▸ **Data shown**:
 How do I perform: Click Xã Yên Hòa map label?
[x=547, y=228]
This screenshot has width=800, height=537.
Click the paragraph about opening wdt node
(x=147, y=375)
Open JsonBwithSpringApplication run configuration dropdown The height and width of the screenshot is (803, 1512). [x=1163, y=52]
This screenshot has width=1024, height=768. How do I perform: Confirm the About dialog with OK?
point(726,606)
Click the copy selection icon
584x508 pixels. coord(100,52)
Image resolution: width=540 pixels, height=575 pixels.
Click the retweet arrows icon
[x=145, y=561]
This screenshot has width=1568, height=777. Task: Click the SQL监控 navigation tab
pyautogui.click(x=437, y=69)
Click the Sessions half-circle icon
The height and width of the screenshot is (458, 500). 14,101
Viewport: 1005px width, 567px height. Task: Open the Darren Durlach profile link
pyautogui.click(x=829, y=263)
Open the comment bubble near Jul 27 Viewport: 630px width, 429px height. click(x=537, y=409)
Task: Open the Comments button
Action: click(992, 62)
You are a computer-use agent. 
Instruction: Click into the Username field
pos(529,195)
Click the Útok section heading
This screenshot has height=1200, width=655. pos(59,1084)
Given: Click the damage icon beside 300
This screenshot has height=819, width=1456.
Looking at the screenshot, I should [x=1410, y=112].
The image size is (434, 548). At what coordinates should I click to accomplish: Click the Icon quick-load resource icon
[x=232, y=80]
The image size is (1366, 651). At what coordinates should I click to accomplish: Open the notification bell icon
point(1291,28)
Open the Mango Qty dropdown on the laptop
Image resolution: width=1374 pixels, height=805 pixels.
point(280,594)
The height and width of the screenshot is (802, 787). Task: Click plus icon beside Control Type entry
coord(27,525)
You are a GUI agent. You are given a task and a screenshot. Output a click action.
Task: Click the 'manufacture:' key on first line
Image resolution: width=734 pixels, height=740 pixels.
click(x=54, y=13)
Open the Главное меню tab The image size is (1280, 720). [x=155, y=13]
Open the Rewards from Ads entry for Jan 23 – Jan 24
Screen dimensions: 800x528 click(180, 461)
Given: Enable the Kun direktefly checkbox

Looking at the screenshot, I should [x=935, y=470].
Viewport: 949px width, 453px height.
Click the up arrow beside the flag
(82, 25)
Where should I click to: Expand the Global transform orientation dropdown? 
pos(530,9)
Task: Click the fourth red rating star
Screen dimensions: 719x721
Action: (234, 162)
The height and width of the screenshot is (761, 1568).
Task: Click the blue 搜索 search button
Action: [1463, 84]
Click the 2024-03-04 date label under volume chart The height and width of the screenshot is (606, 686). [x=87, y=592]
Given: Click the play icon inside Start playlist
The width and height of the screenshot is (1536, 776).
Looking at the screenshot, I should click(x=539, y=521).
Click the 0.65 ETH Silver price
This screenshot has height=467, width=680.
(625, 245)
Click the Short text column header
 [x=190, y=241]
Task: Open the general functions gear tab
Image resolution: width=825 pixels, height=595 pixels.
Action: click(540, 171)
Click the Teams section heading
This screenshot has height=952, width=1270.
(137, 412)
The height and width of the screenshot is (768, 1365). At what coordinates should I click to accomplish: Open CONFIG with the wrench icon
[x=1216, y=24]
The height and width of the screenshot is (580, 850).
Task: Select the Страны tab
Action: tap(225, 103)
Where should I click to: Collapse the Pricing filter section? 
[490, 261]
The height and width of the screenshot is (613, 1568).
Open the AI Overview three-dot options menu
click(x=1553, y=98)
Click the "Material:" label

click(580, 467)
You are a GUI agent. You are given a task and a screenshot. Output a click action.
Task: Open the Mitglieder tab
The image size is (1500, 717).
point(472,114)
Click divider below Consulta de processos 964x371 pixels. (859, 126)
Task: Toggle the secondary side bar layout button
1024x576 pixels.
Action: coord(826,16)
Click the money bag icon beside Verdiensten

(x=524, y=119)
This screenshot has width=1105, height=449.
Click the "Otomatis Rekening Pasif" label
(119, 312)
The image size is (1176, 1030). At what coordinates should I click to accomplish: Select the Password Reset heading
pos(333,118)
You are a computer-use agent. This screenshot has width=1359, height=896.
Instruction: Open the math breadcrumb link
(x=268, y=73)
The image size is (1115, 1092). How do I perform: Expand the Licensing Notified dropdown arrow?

▸ **Task goal**:
Copy out each line of the material above that holds the word "agent".

▸ **Answer for this exercise**:
You are a computer-use agent. 
You are a GUI agent. You are given a task and a screenshot. Output a click action.
You are a GUI agent. You are given a task and a screenshot. Output a click action.
You are a computer-use agent. This screenshot has width=1359, height=896.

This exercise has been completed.